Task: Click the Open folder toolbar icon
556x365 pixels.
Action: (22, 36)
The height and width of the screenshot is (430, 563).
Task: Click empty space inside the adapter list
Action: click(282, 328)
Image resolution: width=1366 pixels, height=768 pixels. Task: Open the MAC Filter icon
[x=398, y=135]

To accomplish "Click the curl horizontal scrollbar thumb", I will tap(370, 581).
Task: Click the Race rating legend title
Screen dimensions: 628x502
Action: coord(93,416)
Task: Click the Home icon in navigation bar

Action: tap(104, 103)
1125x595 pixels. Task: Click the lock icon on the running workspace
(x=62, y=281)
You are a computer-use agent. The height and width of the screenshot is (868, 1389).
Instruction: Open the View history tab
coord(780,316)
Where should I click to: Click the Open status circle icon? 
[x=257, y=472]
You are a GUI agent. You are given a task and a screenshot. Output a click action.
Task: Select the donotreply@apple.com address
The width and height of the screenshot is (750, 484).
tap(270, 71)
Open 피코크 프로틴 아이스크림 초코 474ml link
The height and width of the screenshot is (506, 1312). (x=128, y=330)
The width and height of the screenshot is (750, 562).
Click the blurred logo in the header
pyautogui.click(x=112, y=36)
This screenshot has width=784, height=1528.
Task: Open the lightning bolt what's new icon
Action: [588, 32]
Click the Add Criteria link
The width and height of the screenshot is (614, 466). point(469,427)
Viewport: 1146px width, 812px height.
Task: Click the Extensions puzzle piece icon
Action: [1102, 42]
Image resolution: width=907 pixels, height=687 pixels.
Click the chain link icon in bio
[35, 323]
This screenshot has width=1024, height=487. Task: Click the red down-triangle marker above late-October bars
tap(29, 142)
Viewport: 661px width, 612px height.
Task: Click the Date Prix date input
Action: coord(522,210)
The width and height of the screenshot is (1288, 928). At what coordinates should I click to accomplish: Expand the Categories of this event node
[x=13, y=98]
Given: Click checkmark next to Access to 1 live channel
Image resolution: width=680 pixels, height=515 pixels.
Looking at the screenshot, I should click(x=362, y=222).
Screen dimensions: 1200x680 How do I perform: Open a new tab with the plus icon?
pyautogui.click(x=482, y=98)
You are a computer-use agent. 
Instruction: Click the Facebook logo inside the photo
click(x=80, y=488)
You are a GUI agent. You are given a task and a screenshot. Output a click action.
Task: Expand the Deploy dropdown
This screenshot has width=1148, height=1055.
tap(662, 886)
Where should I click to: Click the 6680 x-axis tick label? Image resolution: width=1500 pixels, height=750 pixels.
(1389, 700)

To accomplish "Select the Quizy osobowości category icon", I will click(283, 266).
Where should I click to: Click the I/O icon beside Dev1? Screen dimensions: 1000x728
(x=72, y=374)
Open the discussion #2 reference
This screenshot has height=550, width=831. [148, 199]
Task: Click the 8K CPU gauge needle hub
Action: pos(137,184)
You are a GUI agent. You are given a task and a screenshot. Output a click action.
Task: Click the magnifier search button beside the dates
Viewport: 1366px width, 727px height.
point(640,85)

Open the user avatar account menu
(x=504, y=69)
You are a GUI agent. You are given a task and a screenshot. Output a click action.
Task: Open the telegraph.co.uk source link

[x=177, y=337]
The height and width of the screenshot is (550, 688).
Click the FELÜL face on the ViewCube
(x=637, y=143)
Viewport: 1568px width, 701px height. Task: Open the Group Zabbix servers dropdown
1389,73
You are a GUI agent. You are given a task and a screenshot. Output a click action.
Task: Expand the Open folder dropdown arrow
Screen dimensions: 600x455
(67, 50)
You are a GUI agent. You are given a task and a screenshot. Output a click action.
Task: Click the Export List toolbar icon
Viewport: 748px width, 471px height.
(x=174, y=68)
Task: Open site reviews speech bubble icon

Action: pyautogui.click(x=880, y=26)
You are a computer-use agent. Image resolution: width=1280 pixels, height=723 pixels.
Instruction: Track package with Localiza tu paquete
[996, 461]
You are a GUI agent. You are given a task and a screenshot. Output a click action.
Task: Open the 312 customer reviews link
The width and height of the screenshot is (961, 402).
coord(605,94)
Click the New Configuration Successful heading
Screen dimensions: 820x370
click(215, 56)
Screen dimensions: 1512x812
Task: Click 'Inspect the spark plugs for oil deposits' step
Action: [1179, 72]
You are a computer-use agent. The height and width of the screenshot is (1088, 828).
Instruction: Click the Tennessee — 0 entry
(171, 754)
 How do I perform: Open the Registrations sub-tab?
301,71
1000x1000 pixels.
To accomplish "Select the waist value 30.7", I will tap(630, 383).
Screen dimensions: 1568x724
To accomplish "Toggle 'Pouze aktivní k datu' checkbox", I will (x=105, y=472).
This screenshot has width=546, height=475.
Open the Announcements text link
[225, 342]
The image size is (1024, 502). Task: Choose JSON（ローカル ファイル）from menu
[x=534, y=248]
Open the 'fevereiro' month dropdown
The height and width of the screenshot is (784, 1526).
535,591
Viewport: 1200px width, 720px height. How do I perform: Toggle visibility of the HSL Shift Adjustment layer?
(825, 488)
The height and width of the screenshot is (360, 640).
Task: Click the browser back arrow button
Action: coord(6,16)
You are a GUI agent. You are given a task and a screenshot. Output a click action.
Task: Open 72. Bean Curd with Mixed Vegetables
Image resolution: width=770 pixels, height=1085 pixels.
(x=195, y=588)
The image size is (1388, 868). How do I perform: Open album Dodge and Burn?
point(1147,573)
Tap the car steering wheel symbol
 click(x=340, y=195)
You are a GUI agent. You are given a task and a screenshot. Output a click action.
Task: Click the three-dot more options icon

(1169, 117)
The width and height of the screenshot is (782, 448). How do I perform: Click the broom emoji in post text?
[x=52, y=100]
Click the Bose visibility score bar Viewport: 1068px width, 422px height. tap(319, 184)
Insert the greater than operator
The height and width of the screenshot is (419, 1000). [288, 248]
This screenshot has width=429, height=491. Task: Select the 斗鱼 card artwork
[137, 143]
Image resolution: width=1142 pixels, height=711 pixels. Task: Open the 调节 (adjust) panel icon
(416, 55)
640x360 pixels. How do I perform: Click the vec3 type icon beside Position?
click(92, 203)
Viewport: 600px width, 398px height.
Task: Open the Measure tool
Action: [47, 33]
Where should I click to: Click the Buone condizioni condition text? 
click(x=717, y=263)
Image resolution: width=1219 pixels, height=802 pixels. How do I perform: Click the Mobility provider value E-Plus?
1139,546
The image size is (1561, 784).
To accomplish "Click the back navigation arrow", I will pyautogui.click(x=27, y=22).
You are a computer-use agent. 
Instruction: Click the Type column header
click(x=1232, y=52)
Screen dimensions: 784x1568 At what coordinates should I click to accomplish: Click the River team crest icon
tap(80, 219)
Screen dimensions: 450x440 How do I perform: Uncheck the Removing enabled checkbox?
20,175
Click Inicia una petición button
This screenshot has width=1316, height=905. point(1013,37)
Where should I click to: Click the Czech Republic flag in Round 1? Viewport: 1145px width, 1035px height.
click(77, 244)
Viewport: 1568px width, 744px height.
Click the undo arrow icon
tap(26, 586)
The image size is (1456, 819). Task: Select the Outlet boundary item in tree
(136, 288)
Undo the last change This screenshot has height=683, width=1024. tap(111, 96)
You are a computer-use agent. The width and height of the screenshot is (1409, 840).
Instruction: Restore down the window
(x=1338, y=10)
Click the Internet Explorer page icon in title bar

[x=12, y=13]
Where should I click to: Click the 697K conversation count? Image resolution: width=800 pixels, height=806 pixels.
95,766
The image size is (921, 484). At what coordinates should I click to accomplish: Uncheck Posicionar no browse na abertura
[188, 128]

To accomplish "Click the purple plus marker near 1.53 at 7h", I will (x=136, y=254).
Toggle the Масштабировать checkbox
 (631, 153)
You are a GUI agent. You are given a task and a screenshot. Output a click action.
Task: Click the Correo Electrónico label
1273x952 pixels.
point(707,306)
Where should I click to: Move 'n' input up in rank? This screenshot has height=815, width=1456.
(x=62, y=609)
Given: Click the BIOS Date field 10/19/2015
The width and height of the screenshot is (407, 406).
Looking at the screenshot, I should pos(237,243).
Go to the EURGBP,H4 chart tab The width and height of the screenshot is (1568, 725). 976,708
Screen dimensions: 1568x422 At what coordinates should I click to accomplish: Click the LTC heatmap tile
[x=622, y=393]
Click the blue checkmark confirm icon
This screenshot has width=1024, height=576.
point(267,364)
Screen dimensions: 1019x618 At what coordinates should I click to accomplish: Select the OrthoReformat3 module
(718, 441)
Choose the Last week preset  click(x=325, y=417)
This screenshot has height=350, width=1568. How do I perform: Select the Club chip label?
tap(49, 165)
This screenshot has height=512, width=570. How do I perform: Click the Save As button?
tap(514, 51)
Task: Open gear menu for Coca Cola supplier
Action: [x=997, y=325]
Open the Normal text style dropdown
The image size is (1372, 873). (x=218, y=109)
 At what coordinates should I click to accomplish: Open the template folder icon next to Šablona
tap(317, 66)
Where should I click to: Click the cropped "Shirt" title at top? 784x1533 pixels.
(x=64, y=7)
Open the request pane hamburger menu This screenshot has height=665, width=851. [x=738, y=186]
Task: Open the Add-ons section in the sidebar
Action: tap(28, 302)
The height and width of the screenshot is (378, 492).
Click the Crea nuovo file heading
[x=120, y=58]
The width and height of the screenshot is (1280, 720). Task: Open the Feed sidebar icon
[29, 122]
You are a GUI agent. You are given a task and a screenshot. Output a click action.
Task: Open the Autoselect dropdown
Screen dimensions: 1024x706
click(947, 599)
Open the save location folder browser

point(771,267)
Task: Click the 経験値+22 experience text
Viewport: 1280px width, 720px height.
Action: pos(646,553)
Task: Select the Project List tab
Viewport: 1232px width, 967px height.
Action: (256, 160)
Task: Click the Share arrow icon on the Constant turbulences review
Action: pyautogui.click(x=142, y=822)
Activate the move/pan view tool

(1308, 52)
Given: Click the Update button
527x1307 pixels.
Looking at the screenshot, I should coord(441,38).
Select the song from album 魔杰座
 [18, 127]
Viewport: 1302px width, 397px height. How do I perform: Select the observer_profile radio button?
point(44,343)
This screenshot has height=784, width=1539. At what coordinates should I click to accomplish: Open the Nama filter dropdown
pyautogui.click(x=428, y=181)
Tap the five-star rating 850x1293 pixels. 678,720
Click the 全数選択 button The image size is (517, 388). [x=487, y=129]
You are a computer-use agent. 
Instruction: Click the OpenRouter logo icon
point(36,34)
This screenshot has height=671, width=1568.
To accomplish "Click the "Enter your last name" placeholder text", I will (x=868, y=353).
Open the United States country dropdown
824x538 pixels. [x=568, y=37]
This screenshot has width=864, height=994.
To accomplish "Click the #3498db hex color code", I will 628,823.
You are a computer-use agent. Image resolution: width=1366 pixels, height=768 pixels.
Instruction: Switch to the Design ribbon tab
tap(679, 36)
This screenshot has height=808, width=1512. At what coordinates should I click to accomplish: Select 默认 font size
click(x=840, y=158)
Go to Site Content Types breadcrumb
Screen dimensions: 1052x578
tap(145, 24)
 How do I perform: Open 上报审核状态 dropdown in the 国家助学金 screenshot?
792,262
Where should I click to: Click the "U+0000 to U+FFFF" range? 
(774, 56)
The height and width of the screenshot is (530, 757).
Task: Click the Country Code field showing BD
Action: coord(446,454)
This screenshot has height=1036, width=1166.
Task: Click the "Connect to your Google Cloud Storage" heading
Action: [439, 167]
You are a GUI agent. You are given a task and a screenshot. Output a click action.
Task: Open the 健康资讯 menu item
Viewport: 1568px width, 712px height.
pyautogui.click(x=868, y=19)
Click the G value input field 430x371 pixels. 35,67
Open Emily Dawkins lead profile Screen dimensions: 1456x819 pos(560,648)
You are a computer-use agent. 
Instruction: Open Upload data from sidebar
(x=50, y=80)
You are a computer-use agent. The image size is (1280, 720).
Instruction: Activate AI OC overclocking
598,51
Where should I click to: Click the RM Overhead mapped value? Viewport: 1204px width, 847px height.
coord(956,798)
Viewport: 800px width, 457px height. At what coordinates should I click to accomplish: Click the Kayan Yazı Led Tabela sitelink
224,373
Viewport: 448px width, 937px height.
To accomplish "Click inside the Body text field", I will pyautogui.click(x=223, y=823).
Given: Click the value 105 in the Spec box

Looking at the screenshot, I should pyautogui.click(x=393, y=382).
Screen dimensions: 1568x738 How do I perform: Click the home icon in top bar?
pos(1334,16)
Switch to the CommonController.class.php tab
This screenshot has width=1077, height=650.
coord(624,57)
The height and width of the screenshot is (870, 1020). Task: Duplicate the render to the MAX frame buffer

::::::

*WHAT IS REQUIRED*: Show the lines from the data above that contain the string "will".

*SOLUTION TO THIS TASK*:
To accomplish "Click the curl horizontal scrollbar thumb", I will tap(370, 581).
To accomplish "Select the Quizy osobowości category icon", I will click(283, 266).
To accomplish "Select the waist value 30.7", I will tap(630, 383).
To accomplish "Toggle 'Pouze aktivní k datu' checkbox", I will (x=105, y=472).
To accomplish "Click the back navigation arrow", I will pyautogui.click(x=27, y=22).
To accomplish "Click the purple plus marker near 1.53 at 7h", I will (x=136, y=254).
To accomplish "Click the "Enter your last name" placeholder text", I will (x=868, y=353).
To accomplish "Click the #3498db hex color code", I will 628,823.
To accomplish "Click inside the Body text field", I will pyautogui.click(x=223, y=823).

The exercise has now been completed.